One potential RPC refresh mechanism I have pondered is, upon receipt
of an IN flag bit requesting such behavior, to return a magic value in
the AFSCallBack OUT param. The idea would be to communicate that the
operation's return parameters have no coherence guarantees--rather
than synchronously invoking reverse calls over an unsecured
channel--thereby securely inviting the client to asynchronously
establish a context via SetCallBackKey.
Of course, such semantics would prove troublesome for mechanisms that
likely wish to ensure binding to a known client, e.g., future locking.
This then begs the old question of how to securely fail such calls...
An idea, which I remember discussing with someone long ago, involved
working around the unsecured abort problem with OUT unions (e.g., one
leg simply returns an error code, while another returns the normal OUT
parameters). Alas, this would noticeably increase implementation
complexity.
It's a shame: secure call aborts would make a lot of this simpler,
however I'll readily concede that problem is simply beyond our time
constraints.
>
> I also find this notion that callback revocations could be used in an amplification attack silly. The CM is not going to respond to every RXAFSB_CallBack() with RXAFS_FetchStatus(). It will only do that the next time that afs vnode is touched by a client
Yes, for the vast majority of vnodes within a cell's namespace, there
is little temporal correlation between a callback break and the
subsequent FetchStatus. However, in addition to the issues to which
Jeff already alluded, there is another class of workload where your
intuition is at odds with the data. Given that most CMs within the
cell agree on the root of the path traversal digraph, the cumulative
(across all CMs referencing that cell) vnode reference frequency
distribution tends to have a significant tail of outliers. This tail
largely contains vnodes within a small diameter of the root, as a
result of, primarily, path to FID lookups. CallBack to FetchStatus
amplification is particularly troublesome when there exist volumes
(particularly within a small graph diameter of the root) whose
topology contains much fan-out. In such cases, even if only a small
percentage of the traversals through that subgraph are hot, the net
result will be a substantial--and, moreover, temporally
local--amplification following the originating break.

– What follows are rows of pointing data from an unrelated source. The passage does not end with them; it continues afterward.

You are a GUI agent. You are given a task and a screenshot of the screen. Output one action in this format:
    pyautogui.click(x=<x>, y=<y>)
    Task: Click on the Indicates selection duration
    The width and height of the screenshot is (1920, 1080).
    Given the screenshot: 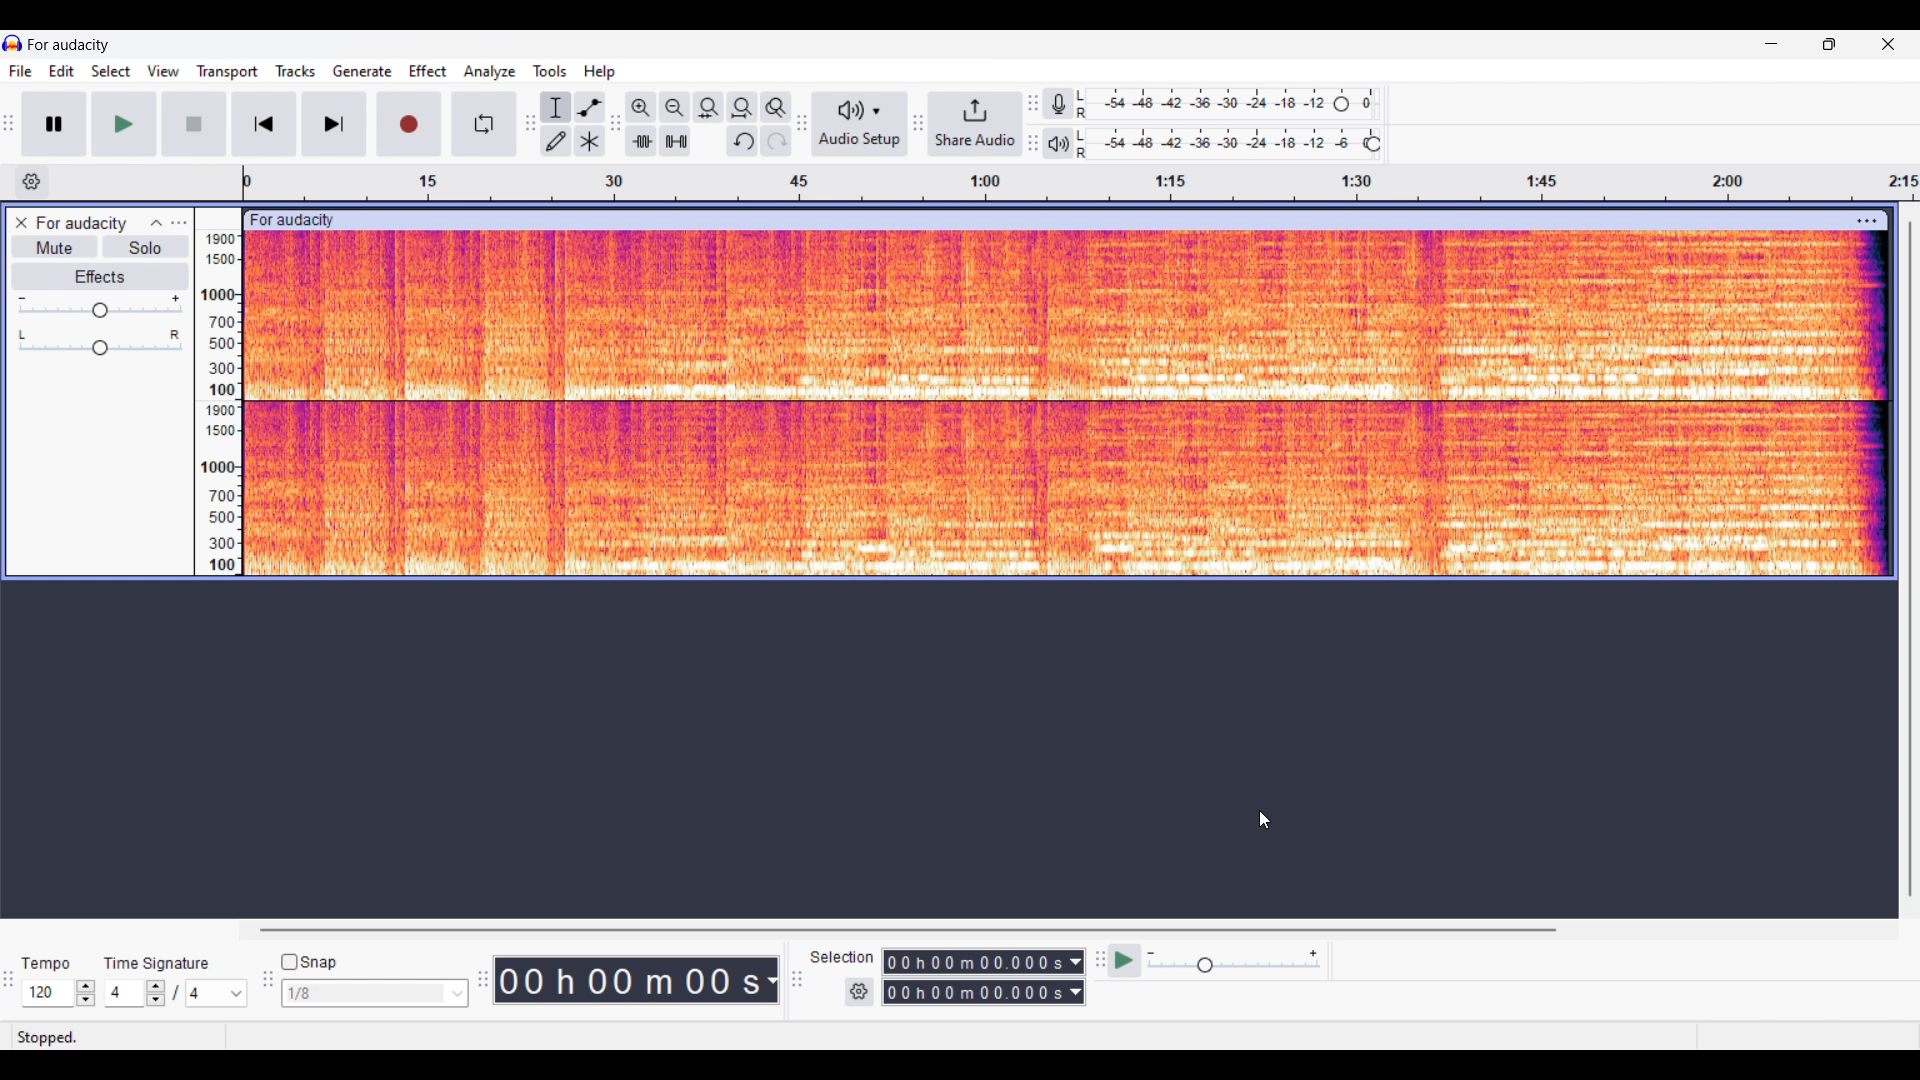 What is the action you would take?
    pyautogui.click(x=842, y=957)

The xstat time-series data I've had the privilege of visualizing (when
I worked for Sine Nomine--particularly at one client, who superimposed
vos release events, for critical volumes, on top of the time series),
warrant the desire for finding ways to mitigate this problem. Much
like Jeff, I think XCB would be tremendously useful in this regard,
modulo the need to develop heuristics to mitigate the notification
tailing problem--whereby (disinterested) clients continue to receive
notification streams, due to the difficulty in reaching distributed
consensus on when notification load crosses over from beneficial to
deleterious.
Cheers,
-Tom